氟对体外培养长骨生长发育、形态结构和生化指标的影响

目的探讨氟对体外培养长骨生长发育、形态结构和骨组织生化指标的影响。方法采用体外骨器官培养实验方法,观察不同剂量氟(0.0、2.5、5.0、10.0、20.0μg/ml)对小鼠胚胎长骨生长发育、形态结构和骨组织碱性磷酸酶(AKP)、羟脯氨酸(Hyp)、脂质过氧化物(LPO)、超氧化物歧化酶(SOD)等生化指标的影响。
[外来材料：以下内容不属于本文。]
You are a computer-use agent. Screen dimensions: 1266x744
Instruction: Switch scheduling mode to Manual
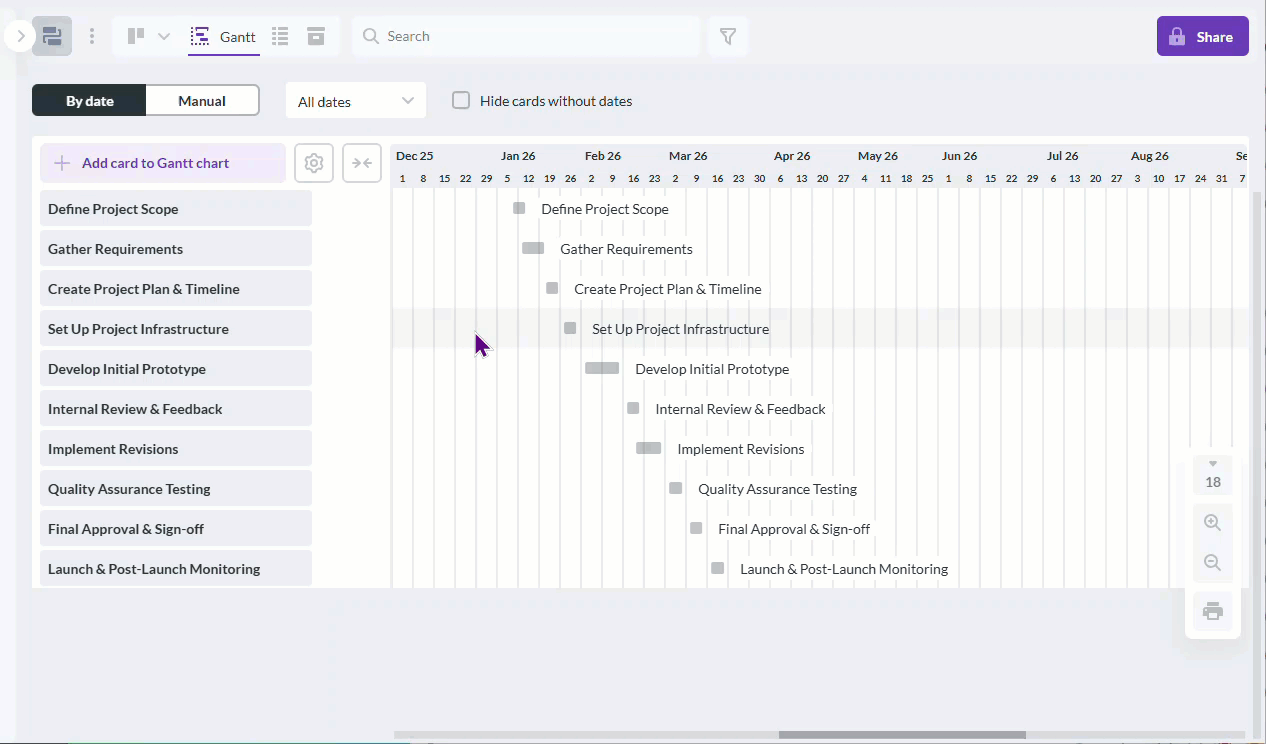pos(202,100)
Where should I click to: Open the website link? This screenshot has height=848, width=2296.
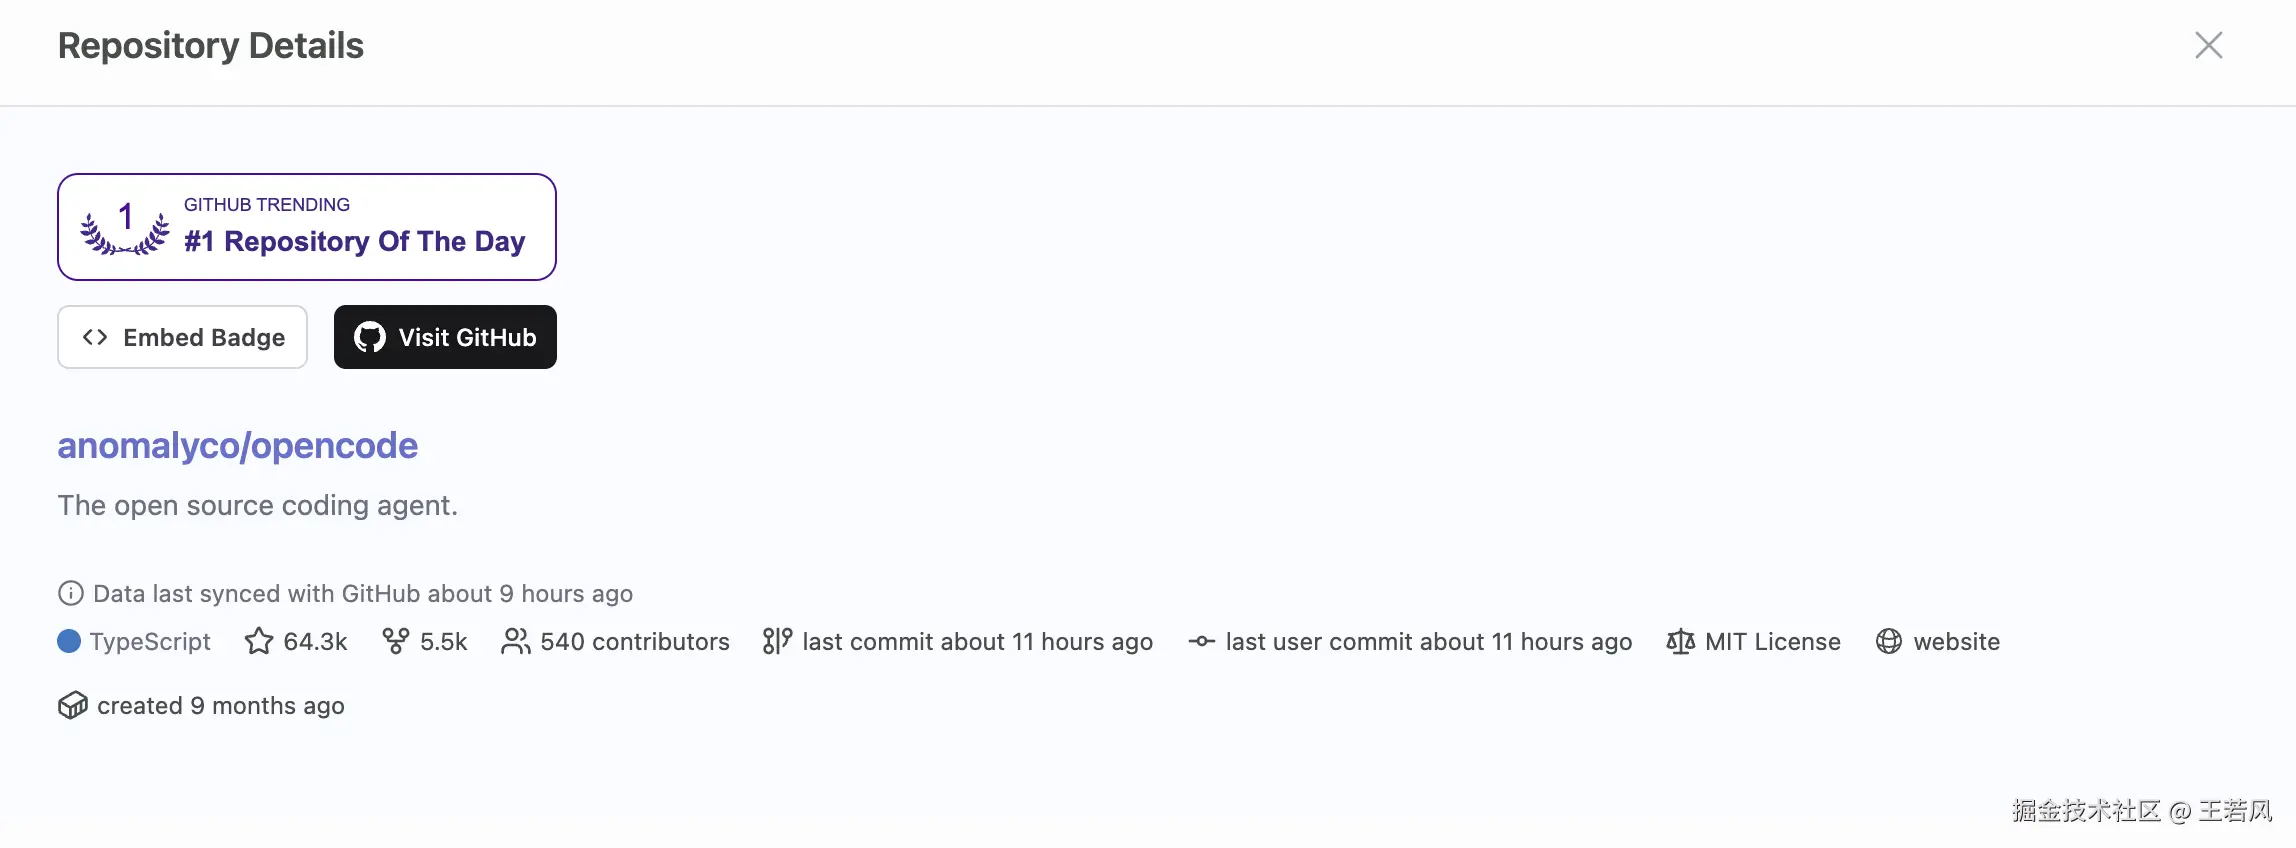[x=1956, y=642]
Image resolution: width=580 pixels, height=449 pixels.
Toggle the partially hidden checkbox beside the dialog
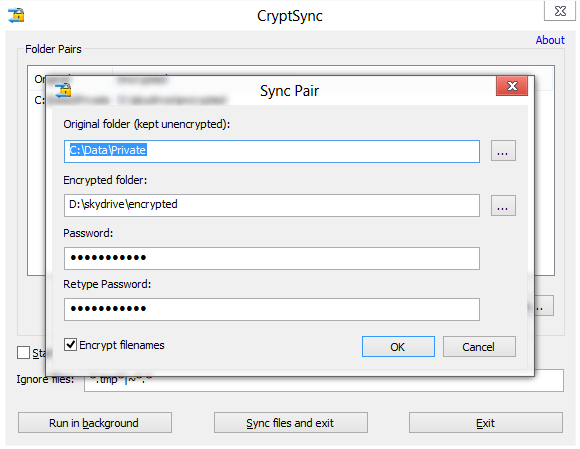click(23, 352)
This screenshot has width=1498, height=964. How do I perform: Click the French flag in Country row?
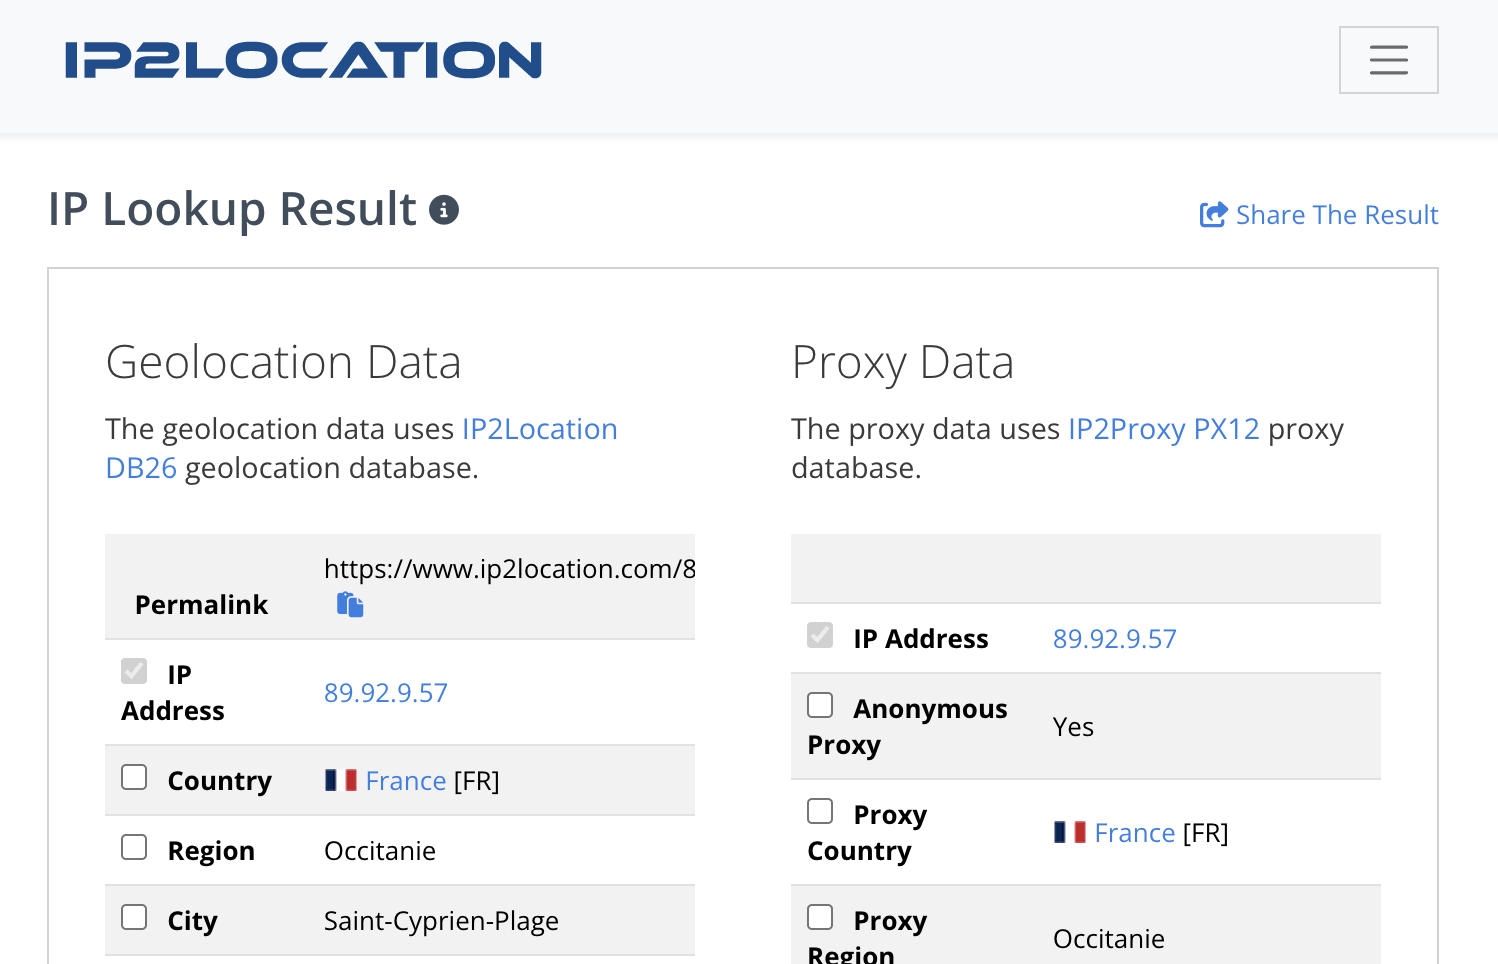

结果染氟2.5μg/ml时,尺骨生长发育、形态结构与对照组差异无显著性(P>0.05),但有刺激长骨生长的趋势;骨组织Hyp和LPO含量与对照组差异亦无显著性(P>0.05),但SOD活性明显低于对照组(P<0.05),而AKP活性明显高于对照组(P<0.05)。当染氟剂量≥5.0μg/ml,随着染毒剂量的增加,尺骨和尺骨骨干生长速度明显减慢,尺骨面积和尺骨骨干面积明显减少(P<0.05,P<0.01),形态结构出现异常改变;骨组织Hyp、LPO含量显著升高(P<0.05,P<0.01),骨组织SOD活性进一步明显降低(P<0.01)。染氟10.0μg/ml和20.0μg/ml,AKP活性明显降低(P<0.05,P<0.01),但染氟5.0μg/ml时,骨组织AKP活性与对照组差异无显著性(P>0.05)。结论过量氟对体外培养长骨生长发育、形态结构和骨Hyp、LPO含量以及骨AKP、SOD活性有明显的不利影响。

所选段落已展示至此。